- Material shown -
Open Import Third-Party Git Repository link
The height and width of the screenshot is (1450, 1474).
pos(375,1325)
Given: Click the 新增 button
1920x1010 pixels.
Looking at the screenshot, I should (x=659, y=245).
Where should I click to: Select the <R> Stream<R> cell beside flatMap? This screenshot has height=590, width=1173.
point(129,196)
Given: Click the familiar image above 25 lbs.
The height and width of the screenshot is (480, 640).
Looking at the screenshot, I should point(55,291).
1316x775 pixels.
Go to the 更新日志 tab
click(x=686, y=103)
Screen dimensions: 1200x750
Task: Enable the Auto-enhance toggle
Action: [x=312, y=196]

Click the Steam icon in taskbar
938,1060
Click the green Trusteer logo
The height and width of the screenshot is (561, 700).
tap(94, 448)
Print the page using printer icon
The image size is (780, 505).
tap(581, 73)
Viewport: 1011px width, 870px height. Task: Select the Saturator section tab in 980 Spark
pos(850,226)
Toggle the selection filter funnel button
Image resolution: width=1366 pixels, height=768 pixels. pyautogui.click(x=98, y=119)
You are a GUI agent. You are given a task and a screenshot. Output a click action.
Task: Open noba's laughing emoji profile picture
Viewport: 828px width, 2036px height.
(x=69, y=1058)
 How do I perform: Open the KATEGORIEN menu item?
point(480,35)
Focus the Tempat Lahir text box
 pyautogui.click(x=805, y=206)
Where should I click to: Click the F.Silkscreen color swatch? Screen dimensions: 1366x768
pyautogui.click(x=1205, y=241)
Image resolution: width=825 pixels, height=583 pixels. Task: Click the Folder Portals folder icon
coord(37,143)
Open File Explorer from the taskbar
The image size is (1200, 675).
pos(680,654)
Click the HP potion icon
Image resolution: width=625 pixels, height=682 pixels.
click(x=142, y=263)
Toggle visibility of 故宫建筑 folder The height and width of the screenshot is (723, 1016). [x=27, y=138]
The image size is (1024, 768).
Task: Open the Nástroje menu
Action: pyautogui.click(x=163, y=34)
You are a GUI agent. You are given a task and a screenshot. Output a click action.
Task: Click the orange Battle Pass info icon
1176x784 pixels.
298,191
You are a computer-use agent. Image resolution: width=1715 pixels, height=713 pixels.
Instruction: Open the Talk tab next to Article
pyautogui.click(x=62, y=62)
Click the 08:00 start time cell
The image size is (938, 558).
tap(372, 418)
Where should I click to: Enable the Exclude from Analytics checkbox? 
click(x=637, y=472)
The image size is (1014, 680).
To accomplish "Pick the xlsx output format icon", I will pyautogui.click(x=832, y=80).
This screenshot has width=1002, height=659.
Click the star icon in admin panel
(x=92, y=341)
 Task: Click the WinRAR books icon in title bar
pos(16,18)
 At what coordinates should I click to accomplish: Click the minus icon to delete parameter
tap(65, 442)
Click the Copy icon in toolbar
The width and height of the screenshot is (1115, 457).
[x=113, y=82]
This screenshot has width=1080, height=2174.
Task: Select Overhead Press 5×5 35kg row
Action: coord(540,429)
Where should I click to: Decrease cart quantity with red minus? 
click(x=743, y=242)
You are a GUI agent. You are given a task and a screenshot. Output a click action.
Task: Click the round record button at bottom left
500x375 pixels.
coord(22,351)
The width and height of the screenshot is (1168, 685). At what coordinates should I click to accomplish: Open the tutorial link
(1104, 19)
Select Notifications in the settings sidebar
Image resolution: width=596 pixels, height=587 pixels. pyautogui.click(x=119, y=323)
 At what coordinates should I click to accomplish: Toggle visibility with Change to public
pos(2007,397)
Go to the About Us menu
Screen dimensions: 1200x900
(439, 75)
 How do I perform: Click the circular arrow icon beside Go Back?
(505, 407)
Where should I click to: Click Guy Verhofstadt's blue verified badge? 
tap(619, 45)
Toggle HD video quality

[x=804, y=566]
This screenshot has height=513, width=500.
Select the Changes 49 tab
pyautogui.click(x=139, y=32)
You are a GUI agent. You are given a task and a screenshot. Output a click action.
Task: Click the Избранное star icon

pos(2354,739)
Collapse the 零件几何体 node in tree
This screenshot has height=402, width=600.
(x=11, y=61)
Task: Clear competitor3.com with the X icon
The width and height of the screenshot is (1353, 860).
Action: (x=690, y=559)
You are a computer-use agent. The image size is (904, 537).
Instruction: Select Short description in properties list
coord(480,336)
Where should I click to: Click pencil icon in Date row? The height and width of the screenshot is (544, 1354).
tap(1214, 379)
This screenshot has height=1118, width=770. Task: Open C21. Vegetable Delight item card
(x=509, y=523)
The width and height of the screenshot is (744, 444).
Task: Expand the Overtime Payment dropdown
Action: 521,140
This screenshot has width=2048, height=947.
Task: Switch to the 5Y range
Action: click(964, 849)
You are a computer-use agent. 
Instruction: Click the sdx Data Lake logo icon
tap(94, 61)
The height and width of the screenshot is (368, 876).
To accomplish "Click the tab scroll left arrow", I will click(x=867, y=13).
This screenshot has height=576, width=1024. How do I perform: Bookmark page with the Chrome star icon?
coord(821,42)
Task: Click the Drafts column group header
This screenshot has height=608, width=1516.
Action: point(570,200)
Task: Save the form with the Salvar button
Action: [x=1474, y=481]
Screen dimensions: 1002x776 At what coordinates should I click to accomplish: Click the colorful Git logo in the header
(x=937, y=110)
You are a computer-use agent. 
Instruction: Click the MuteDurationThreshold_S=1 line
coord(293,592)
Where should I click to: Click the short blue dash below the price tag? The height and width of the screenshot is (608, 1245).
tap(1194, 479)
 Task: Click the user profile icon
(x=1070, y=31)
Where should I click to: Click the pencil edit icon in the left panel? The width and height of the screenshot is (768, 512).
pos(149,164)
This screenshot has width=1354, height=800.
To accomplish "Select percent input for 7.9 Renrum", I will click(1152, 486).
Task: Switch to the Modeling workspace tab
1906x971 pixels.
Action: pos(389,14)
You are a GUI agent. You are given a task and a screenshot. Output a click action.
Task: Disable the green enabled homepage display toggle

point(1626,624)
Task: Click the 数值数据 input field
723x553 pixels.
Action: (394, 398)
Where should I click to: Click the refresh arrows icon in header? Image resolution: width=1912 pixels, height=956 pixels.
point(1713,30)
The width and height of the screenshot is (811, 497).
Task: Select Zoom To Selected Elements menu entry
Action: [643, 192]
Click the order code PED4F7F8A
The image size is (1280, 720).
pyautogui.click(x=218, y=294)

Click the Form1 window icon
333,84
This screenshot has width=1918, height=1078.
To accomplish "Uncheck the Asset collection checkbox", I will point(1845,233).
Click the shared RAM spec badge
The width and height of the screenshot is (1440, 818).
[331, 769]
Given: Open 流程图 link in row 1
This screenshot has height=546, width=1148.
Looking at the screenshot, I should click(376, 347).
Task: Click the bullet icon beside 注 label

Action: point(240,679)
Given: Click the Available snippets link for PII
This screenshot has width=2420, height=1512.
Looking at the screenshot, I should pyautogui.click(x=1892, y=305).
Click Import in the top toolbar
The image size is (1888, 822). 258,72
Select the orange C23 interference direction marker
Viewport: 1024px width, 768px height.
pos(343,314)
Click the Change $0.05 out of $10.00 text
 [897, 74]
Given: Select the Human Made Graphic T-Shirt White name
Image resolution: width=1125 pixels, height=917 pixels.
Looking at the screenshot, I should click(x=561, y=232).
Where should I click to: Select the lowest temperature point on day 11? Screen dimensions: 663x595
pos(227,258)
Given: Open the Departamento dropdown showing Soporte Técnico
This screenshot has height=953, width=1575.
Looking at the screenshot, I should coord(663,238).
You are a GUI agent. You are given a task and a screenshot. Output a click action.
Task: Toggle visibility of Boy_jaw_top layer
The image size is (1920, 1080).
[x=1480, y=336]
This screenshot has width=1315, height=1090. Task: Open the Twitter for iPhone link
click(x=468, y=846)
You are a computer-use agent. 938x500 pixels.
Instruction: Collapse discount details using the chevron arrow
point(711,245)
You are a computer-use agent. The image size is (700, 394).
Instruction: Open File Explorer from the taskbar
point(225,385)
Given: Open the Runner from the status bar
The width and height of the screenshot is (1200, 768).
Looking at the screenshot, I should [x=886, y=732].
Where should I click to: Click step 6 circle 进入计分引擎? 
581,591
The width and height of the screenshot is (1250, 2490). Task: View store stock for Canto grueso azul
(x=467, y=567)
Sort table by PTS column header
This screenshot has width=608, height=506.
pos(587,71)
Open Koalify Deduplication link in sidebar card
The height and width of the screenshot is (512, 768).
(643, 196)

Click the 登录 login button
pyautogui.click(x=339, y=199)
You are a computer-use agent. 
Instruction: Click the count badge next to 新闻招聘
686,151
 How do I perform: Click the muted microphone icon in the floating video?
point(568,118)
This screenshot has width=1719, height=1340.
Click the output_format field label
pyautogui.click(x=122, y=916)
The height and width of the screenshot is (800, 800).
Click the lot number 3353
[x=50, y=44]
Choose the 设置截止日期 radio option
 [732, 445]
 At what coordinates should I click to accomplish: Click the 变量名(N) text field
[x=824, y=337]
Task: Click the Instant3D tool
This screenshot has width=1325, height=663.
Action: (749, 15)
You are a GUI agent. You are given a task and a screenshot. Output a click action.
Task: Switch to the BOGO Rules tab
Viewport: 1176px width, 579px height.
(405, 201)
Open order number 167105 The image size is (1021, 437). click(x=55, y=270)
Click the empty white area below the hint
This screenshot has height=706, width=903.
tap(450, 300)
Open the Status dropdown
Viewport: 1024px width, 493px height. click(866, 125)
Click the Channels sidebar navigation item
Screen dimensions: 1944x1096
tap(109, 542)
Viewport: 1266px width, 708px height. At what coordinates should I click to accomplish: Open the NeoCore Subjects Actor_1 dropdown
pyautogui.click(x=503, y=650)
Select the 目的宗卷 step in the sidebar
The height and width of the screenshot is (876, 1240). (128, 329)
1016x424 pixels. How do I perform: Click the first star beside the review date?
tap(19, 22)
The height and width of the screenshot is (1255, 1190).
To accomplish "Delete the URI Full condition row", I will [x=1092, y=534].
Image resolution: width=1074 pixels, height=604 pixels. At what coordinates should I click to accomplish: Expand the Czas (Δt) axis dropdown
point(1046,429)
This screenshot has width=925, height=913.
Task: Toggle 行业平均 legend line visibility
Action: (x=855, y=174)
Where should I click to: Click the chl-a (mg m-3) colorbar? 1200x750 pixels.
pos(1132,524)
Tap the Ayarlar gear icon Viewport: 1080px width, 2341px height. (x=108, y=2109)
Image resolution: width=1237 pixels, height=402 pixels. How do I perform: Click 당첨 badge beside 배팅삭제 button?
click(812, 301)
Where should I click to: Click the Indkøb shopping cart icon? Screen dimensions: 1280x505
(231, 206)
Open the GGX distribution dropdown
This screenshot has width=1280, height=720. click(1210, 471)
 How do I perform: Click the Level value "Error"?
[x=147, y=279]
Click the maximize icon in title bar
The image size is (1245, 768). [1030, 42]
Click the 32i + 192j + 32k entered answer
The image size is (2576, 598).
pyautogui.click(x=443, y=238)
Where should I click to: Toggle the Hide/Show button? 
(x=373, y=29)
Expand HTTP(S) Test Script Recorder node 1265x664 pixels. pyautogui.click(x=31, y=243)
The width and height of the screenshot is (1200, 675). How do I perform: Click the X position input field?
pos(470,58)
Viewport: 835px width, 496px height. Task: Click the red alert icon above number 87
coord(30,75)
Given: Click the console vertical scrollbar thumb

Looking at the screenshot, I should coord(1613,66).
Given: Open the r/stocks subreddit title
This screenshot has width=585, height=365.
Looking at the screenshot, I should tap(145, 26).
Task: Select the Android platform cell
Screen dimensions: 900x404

- Activity -
Wherever the string "column" shows up in the material, copy the line that holds it.

- Expected answer -
Task: Click the Drafts column group header
Sort table by PTS column header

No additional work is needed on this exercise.